This record is something kind of special, though; I hesitate to get too excited about it, because it’s a covers album, after all, and they tend to make me ill, but Seeger Sessions is unexpectedly, exhiliratingly good. Maybe even great.
On the surface, Springsteen doing Pete Seeger may not sound like much to get worked up about, particularly for fans hoping for another album with the E Street Band. Albums of dusty old leftist folk songs tend to be of major interest only to musicologists and dusty old leftists, and though re-casting Seeger’s classic screeds in a modern light makes a certain amount of sense, it’s tough to put together an entertaining polemic. Trad folk and the modern ear don’t get along too well, for the most part; there are many reasons for this, enough to fill a book with, and I won’t get into them here. The point is, The Seeger Sessions was an iffy proposition.
And yet it works — not only as an homage to the titular songwriter and American hero, but as a Springsteen album. It’s a bit of a revelation, in fact. The great irony at the heart of Springsteen’s work has always been that, even as he rejoiced in the redemptive power of pure rock & roll, he was continually at war with the joyous spontenaeity that is rock’s lifeblood. In a way, he’s succeeded in spite of himself; it’s difficult to think of another performer who has been able to assemble his records so meticulously without bleaching all the fun out of them.
It’s for this reason that perhaps the best thing about listening to Seeger Sessions is hearing Springsteen finally loosen up. He assembled a huge hootenanny combo for this album, and recorded most of it in just a couple of days; since Seeger’s songs were always meant to be felt as much as listened to, the approach is a particularly perfect fit. Listeners who dismiss this record out of hand as boring, didactic folk music are missing the point, and doing themselves a disservice besides — these songs have more real, raw rock energy than anything Springsteen has recorded in years. Maybe ever. To hear him directing the band on the fly is to hear the sound of a man who has learned to stop analyzing the music’s power and simply give himself over to it.
Along those same lines, listeners who aren’t interested in a left-wing sermon have little to fear. There’s no denying or getting around which end of the political spectrum Seeger’s from, but the bulk of his songs make their points more subtly than a nation raised on jokes about “If I Had a Hammer” might remember or expect, and Springsteen has chosen to focus on the less overtly political material here.

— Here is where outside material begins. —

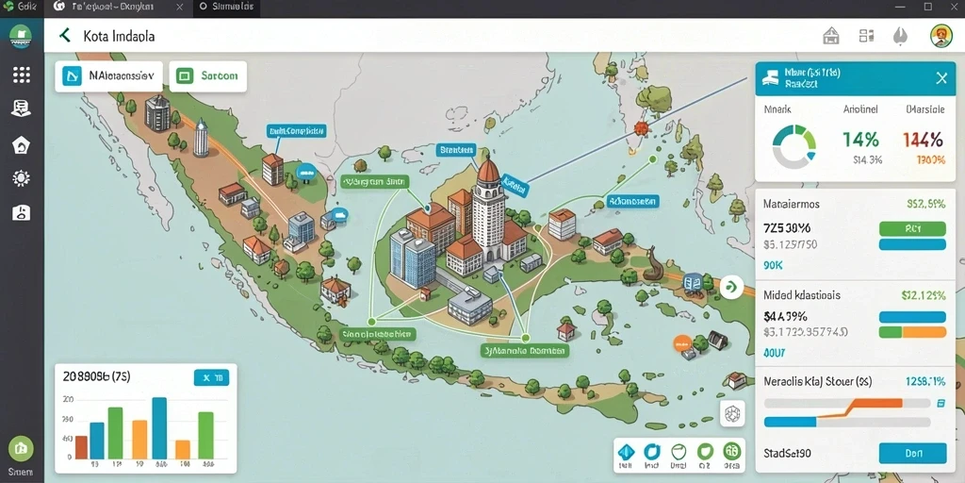The height and width of the screenshot is (483, 965).
Task: Click the hexagon map control icon
Action: tap(731, 413)
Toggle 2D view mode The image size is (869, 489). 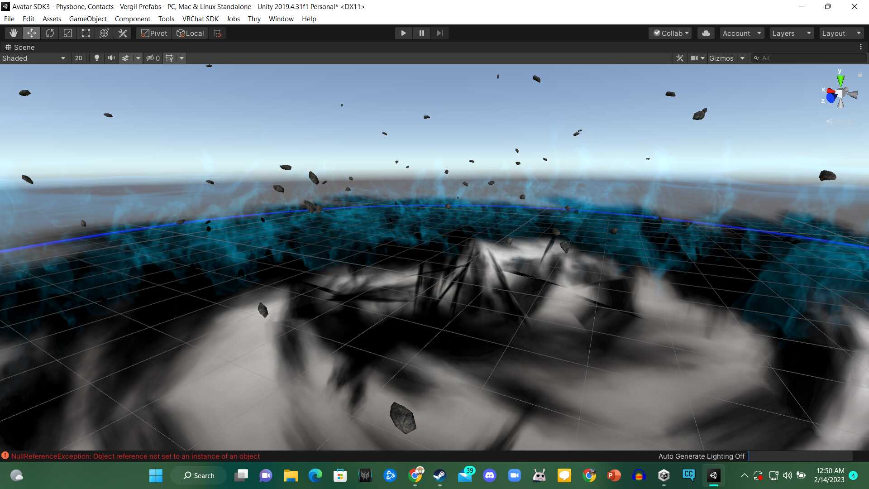pyautogui.click(x=79, y=58)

It’s a smart choice. Not only does Springsteen avoid alienating his six remaining Republican fans, he also sidesteps the annoying preachiness that bogs down most political music. He realizes, as did Seeger, that left-wing sentiments in particular are best expressed from among the congregation, not the pulpit.
All this aside, The Seeger Sessions is simply a fun listen. Though songs like “Old Dan Tucker” (download) and “Pay Me My Money Down” (download) may not have a chance in hell of making it into heavy rotation on many station playlists, but they sound as fresh and relevant today as they ever have — as much a product of Seeger’s genius as it is Springsteen’s.